## SHORT EXERCISE
Count the lines below that contain the string "icon", treating uppercase and lowercase as different, and give only that number.

## GIVEN RECORDS

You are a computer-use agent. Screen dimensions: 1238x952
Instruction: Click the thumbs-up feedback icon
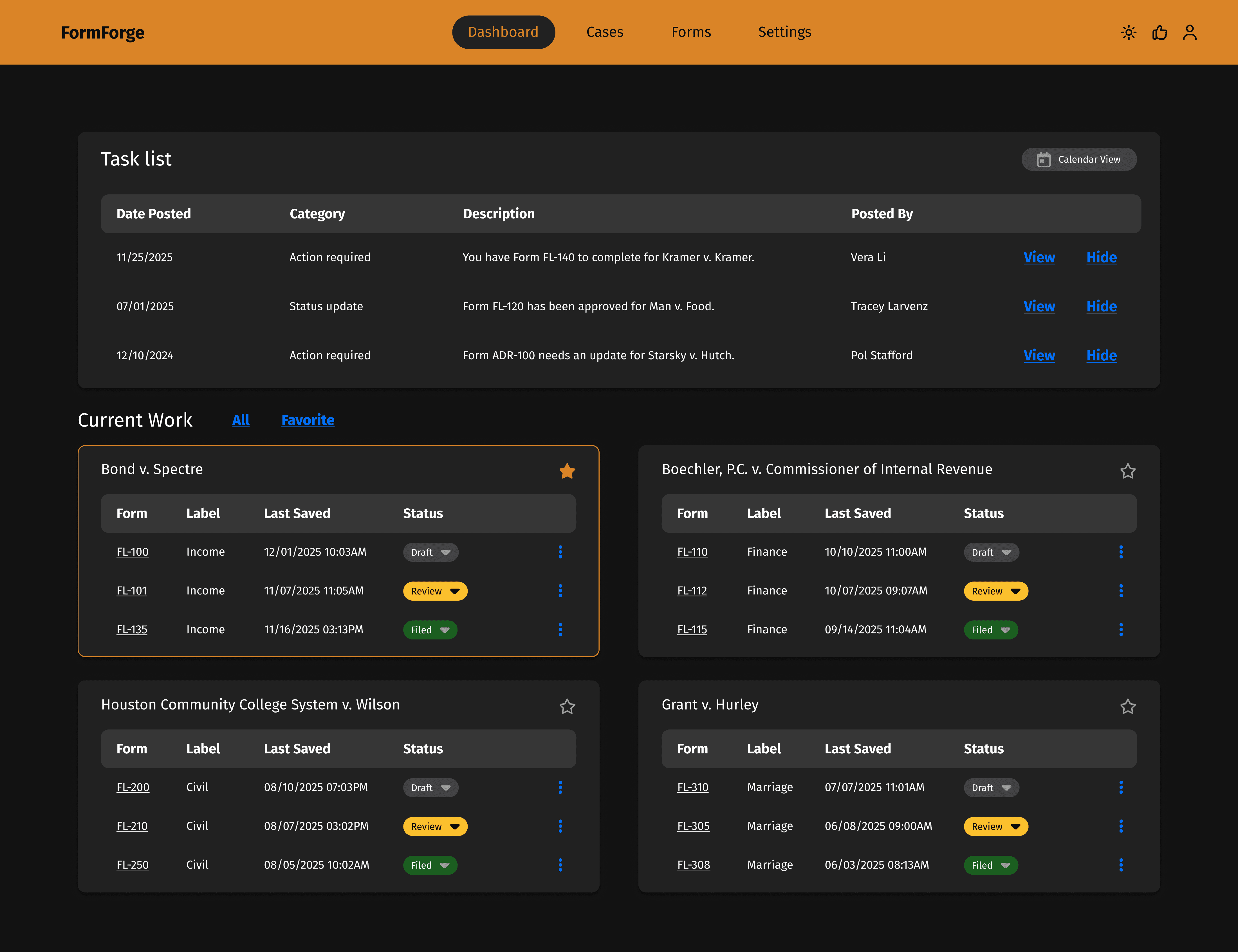[1159, 32]
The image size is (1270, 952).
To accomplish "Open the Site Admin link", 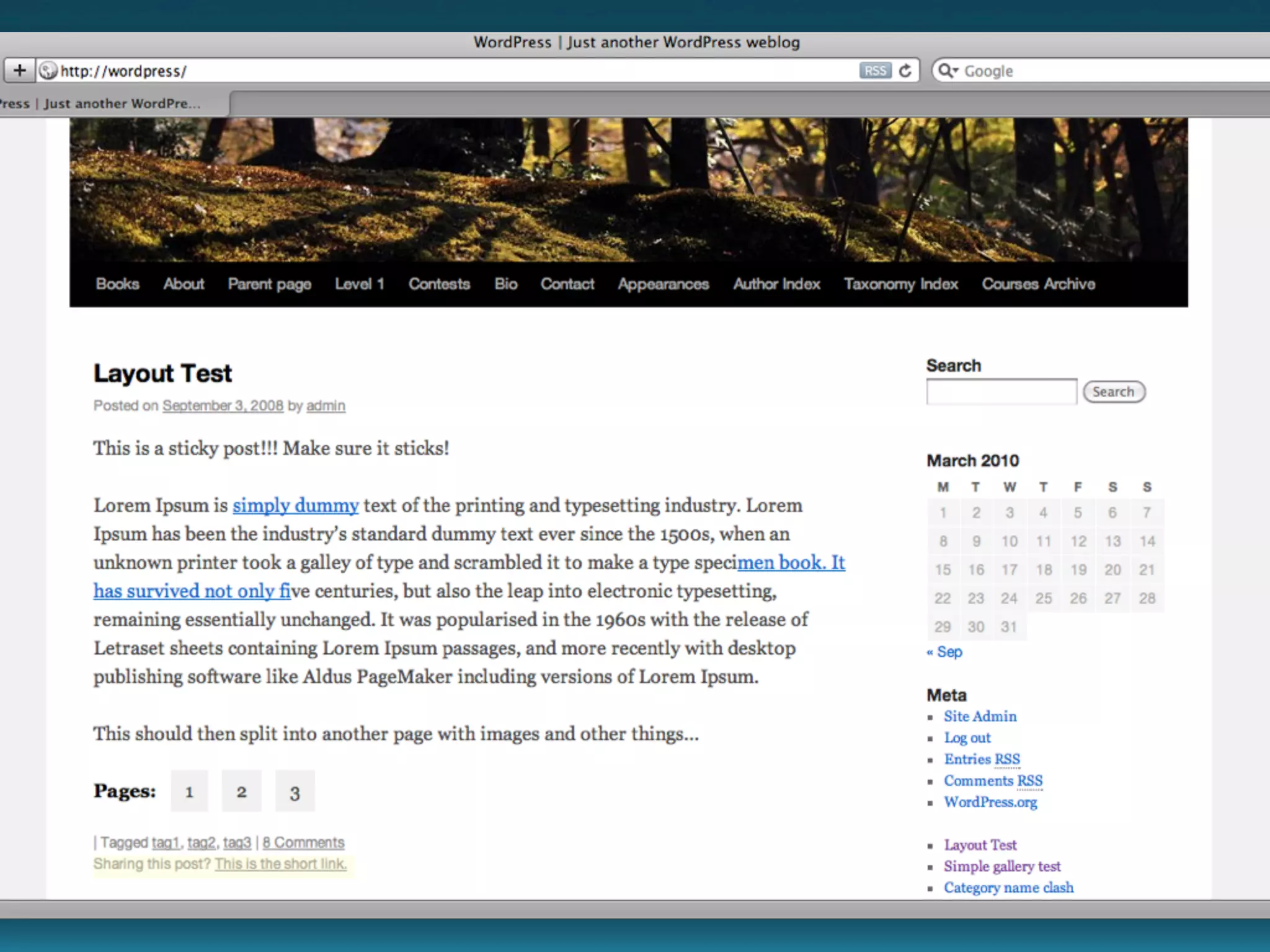I will 980,716.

## RESPONSE TO THE EXERCISE
1